S’il n’est pas trop tard, puis-je faire une suggestion aux présidents et présidentes de région qui ont adhéré unanimement au projet ? Qu’un trombinoscope de leurs treize bobines caricaturées sans concession vienne illustrer la page d’envoi. La démarche n’en serait que plus crédible et sincère. Xavier Bertrand, Carole Delga ou Valérie Pécresse sont certainement de bons clients.

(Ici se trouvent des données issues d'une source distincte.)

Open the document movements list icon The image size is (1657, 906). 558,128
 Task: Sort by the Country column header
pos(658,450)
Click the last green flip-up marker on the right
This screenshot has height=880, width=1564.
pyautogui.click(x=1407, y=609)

Une fois cet ouvrage publié, diffusé, distribué, commenté dans nos lycées de France, il sera peut-être temps de passer à une autre phase. Tout aussi compliquée, peut-être : expliquer que la France ne se résume pas à une caricature. Que la France, ce n’est pas seulement les fesses de Mahomet sur la couverture de Charlie Hebdo auxquelles on préfère celles de Bardot dans Le Mépris. C’est aussi un ange de pierre qui sourit pour l’éternité sur la façade nord de la cathédrale de Reims. En septembre 1914, il fut décapité par une poutre d’échafaudage en flammes et faillit disparaître pour toujours. C’est peut-être cela, aussi, la France : pas une grimace, mais un sourire qui ne s’efface jamais. Enfin, on l’espère. Je dis ça, je dis rien, mais si on veut faire aimer la France, c’est peut-être par là qu’il faudrait commencer.